Namun, di tengah kekhawatiran, muncul juga argumen pembelaan. Sebagian pelaku industri memandang deepfake sebagai bentuk baru dari storytelling. Layaknya film animasi atau aktor digital dalam game, teknologi ini dilihat sebagai alat kreatif, bukan alat penipuan. Asal transparan dan disetujui, menurut mereka, tidak ada salahnya menciptakan kembali tokoh tertentu dalam konteks fiktif untuk hiburan atau edukasi.

Beberapa brand bahkan menjadikan transparansi sebagai nilai jual.
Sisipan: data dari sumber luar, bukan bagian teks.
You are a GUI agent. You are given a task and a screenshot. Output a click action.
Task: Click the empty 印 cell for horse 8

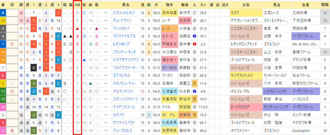coord(12,13)
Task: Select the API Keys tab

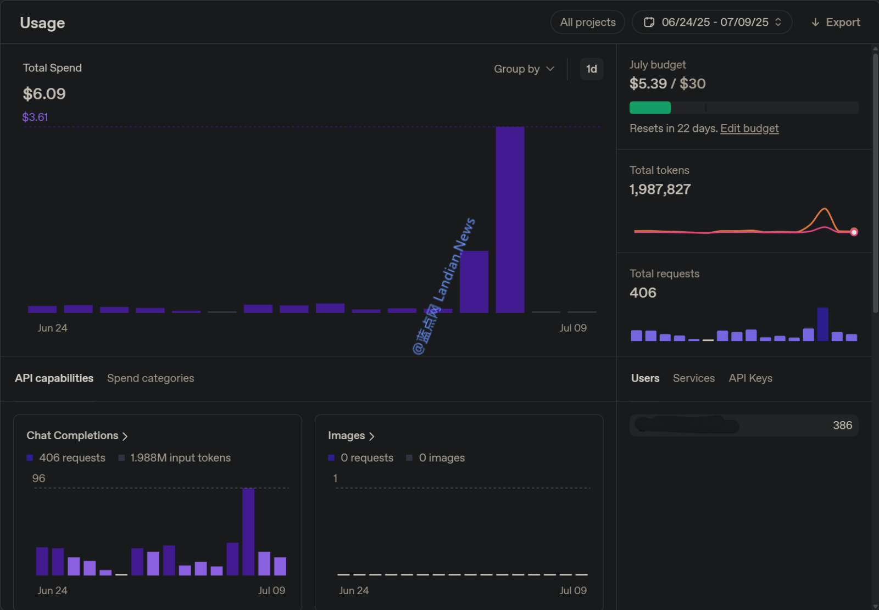Action: coord(750,378)
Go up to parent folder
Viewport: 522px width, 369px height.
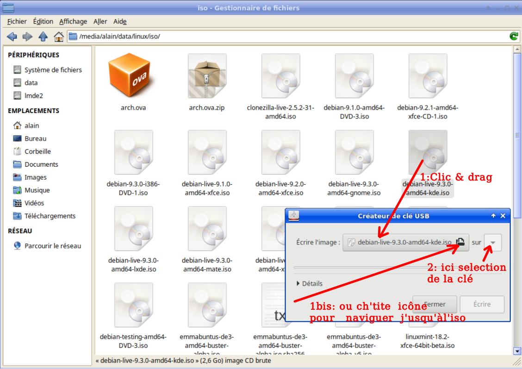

Mereka secara terbuka menyatakan bahwa tokoh dalam video adalah hasil rekayasa AI, lengkap dengan dokumentasi proses kreatifnya. Hal ini justru memicu minat publik, memperkuat kepercayaan, dan membuka diskusi sehat tentang masa depan konten digital. Ini membuktikan bahwa etika tidak selalu berarti pembatasan, tetapi bisa menjadi strategi keunggulan kompetitif.

Maka, masa depan deepfake marketing bergantung pada tiga hal utama: persetujuan, keterbukaan, dan konteks. Jika teknologi digunakan untuk menghidupkan warisan tokoh besar dengan restu keluarganya, misalnya, dalam rangka kampanye sosial atau dokumenter edukatif, hal ini bisa bernilai positif. Namun jika digunakan untuk menipu publik, membelokkan opini, atau mengeksploitasi tanpa izin, maka risikonya bukan hanya reputasi, tetapi juga hukum.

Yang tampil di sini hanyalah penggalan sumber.